Japan wrestles with immigration and asylum laws
Protests have broken out in Japan over moves to change Japan’s asylum laws to make it easier to deport failed applicants for refugee status.
Protestors took to the streets of Tokyo while lawyers, lawmakers and human rights groups said the reforms were counter to international norms.
The demonstrators held up signs with messages such as “Long detention is torture!” and, “We oppose revising the immigration law for the worse.”
The Japanese government has introduced the changes to the Immigration Control and Refugee Recognition Act in current Diet, or parliamentary, session.
It says the new laws are aimed at solving issues around long-term detention at immigration facilities of foreign nationals served with deportation orders.

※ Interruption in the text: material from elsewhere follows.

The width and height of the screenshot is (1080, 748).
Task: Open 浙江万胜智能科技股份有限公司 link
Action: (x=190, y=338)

While the bill would establish a “supervisory measure” system permitting people to live outside detention centres, individuals who don’t obey expulsion orders would be subject to penalties, and people who apply for refugee status three times or more could be forcibly deported.
But because the bill does not introduce a cap on detentions or judicial reviews of cases, human rights experts have slammed it.

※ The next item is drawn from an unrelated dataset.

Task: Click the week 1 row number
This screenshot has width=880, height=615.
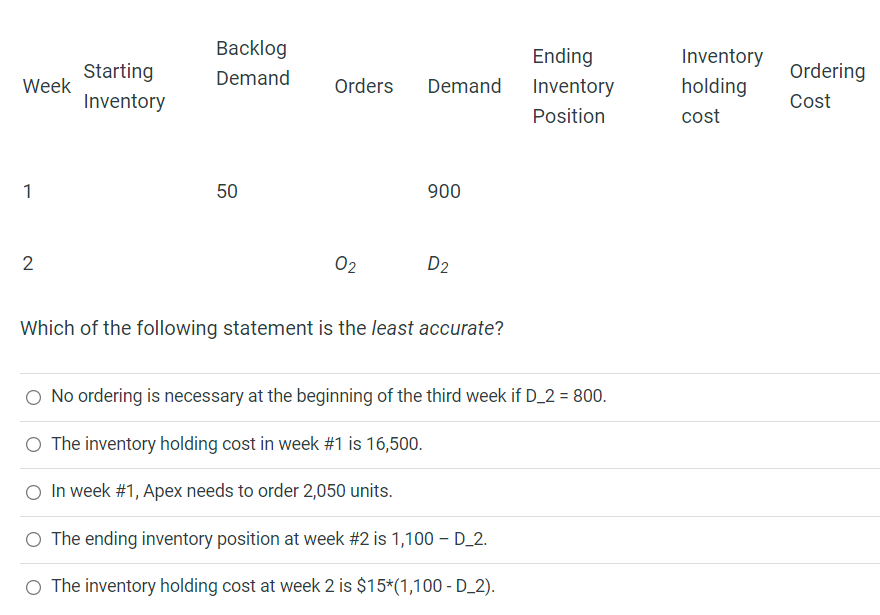Action: point(28,191)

Currently in Japan, some asylum seekers are granted provisional release during the process, meaning they can live relatively freely although they cannot work, but others are held in government detention centres where they spend months or even years.
Japanese governments and society have long wrestled with the issue of immigration.

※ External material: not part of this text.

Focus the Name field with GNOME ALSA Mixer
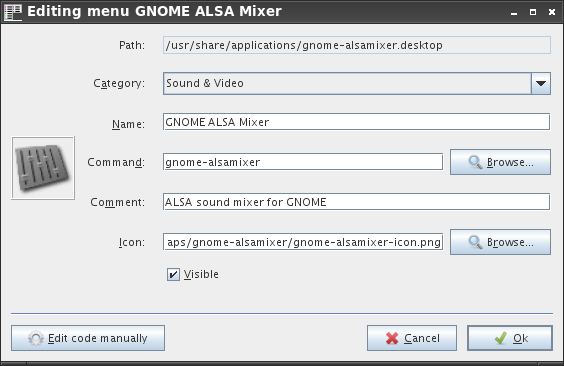Viewport: 564px width, 366px height. [356, 122]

Despite the problem of an ageing population and shrinking workforce, that economists say could be alleviated by allowing more immigrants in, there has been widespread opposition to allowing foreigners to settle permanently.
In 2019, just 0.4 per cent of asylum applications were successful in Japan, as opposed to 25.9 per cent in Germany and 29.6 per cent in the United States.
Japan’s Justice Ministry says the reform is aimed at stopping the abuse of the asylum system and preventing long-term detentions, but critics at the event said it would violate human rights and in some cases even endanger lives.